TradeIX has confirmed its new Marco Polo ERP App has attained ‘Built for NetSuite’ status. Using SuiteCloud, a set of Netsuite cloud development tools, the new SuiteApp enables customers to access multiple working capital finance solutions and finance their cash flow directly from within the Oracle NetSuite platform.
“The launch of the Marco Polo ERP App together with NetSuite will have profound consequences for trade and working capital finance delivery,” said Robert Barnes, CEO of TradeIX. “The inclusion of NetSuite into the Marco Polo Network offers a superior customer experience for companies when accessing working capital finance.”
The solution also received the award for SuiteCloud Innovator of the year 2019. It was officially presented at the SuiteWorld conference in Las Vegas this week.
Built for NetSuite
‘Built for NetSuite’ is a program for NetSuite SuiteCloud Developer Network (SDN) partners. It provides those partners with the information, resources and methodology to verify that applications (and integrations) built using the NetSuite SuiteCloud Computing Platform meet NetSuite standards and best practices. The premise behind the ‘Built for NetSuite’ program is to provide NetSuite customers with confidence that SuiteApps meet the necessary standards.
Within this context, the Marco Polo ERP App aims to help customers to:
- reduce administrative costs and risks in using working capital finance solutions
- open access to a wider range of funding opportunities.
The App:
- integrates receivables, payables and inventory information
- gives company access to the Marco Polo Network.
The latter is a fast-growing global trade network which includes leading financial institutions such as:
- ING
- Commerzbank
- BNP Paribas
- Anglo-Gulf Trade Bank
- NatWest
- Natixis
- Bangkok Bank
- Standard Chartered Bank
- OP Group
- SMBC
- DNB
- Danske Bank
- LBBW
- Alfa-Bank.
“There is significant complexity in the financial supply chain and this often results in underlying trade and finance data being trapped in different silo-ed systems,” said Scott Derksen, senior director, Platform Market and Business Development, Oracle NetSuite.

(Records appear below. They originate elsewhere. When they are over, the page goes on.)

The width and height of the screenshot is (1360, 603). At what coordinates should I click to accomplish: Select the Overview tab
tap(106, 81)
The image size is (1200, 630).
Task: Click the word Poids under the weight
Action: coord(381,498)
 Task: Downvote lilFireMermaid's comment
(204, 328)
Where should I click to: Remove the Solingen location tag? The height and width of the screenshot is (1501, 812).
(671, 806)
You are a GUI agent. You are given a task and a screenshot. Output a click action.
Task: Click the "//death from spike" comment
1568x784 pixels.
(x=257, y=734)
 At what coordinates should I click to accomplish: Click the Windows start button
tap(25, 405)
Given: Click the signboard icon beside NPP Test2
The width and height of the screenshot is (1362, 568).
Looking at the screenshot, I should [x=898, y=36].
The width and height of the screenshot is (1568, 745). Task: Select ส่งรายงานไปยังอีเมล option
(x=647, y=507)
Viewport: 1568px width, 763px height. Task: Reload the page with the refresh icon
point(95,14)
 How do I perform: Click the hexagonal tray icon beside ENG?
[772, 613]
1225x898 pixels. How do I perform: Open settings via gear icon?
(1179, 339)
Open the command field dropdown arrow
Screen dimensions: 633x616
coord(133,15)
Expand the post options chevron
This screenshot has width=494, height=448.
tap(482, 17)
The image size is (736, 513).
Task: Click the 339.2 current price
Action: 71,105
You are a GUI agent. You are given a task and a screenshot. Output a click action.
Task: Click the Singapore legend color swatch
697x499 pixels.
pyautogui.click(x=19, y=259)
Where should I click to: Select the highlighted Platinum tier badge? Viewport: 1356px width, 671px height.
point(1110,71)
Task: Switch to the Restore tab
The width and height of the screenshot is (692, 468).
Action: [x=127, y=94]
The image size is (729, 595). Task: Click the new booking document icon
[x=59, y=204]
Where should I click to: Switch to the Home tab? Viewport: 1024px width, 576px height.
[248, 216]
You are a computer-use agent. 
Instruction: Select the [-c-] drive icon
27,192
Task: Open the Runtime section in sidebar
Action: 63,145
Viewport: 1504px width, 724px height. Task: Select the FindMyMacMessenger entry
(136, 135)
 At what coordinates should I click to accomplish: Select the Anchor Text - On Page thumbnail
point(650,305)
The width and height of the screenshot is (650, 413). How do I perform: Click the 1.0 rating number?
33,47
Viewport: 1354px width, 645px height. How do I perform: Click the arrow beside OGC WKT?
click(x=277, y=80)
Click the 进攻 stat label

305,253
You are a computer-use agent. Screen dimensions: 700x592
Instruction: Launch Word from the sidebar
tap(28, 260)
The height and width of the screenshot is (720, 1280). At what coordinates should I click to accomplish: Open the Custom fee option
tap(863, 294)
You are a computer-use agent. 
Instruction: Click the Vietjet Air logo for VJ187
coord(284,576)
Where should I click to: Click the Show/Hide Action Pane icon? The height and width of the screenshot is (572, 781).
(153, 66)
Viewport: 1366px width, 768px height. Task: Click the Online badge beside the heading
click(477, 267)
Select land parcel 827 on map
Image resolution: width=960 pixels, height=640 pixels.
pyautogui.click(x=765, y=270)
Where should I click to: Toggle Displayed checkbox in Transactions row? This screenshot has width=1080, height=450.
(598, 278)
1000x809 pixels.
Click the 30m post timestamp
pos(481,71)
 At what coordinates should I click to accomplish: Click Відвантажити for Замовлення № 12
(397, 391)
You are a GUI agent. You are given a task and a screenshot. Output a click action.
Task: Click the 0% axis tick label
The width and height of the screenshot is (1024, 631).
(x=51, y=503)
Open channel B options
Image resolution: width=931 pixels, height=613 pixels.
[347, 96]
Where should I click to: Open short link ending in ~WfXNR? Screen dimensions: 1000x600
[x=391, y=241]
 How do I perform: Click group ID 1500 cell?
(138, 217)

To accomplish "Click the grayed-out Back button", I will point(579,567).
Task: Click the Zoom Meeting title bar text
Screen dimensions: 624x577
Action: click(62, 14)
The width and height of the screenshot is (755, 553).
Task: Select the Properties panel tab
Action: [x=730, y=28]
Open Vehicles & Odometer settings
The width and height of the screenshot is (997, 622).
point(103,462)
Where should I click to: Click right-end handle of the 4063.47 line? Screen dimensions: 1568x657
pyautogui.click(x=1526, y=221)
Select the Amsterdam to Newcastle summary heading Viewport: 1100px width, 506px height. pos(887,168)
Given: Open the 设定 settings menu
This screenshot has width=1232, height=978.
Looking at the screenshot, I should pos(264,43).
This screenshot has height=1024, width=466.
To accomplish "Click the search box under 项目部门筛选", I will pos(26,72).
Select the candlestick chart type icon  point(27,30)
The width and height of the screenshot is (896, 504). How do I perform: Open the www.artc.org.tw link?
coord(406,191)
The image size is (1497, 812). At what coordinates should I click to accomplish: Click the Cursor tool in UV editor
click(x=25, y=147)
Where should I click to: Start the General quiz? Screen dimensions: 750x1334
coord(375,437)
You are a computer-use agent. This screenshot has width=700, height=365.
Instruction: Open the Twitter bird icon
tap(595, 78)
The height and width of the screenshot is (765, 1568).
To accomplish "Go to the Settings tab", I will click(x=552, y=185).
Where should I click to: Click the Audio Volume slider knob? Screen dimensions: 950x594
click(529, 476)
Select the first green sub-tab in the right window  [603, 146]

“Now organizations can access and manage their working capital by integrating multiple financing program/products and then directly connect with financial institutions all within NetSuite.”
The practical attractions
TradeIX uses blockchain on its own technology platform, and leverages technology from R3 along with open APIs. By applying blockchain technology to trade finance, TradeIX:
- reduces complexity (and the number of intermediaries involved)
- cuts settlement, custodian and counterparty risk
- manages credit risks.
Its (TradeIX’s) proclaimed purpose is to drive innovation and change previously ‘crusty’ (as in paper intensive) international trade finance practices. It delivers this by facilitating the flow of goods, money and credit in the $8 trillion trade finance market.
The distributed TradeIX Platform arrives with corporate clients (of the Marco Polo member banks) via ERP-embedded applications. With rising needs for simple access and efficient management of trade and working capital finance, the Marco Polo ERP App aims to become a financing solution for organisations seeking to:
- inject liquidity into their supply chain
- optimise their Days Sales Outstanding (DSO) or Days Payable Outstanding (DPO).
“As one of the members of the Marco Polo Network, the introduction of the new Marco Polo ERP App makes it much easier to access trade finance for SMBC’s corporate clients. On the other side, it also allows members of the Marco Polo Network to provide trade finance solutions to the growing number of users of Oracle NetSuite’s ERP solution,” said Kazuo Yoshimura, general manager and global head of supply chain finance, Global Trade Finance Department, SMBC.
Enterprise Times: what does this mean
Integrating TradeIX into ERP makes bountiful sense for NetSuite’s ERP customers. For almost all participants (seller, buyer, banks and all the other intermediaries in international business) trade finance is cumbersome and expensive. Anything that can remove time and process costs is welcome, which the use of blockchain enables (by providing a single, unalterable record accessible by authorised participants). If more flexible and/or cheaper financing is a byproduct, then the attraction will be doubly welcome to buyers and sellers.
That said TradeIX’s Marco Polo is one of a plethora of blockchain-based trade finance initiatives already under way. These include Batavia, Mitzuho, Commerzbank/Fraunhofer Institute, SEB, ModulTrade, NTT DATA and MUFG.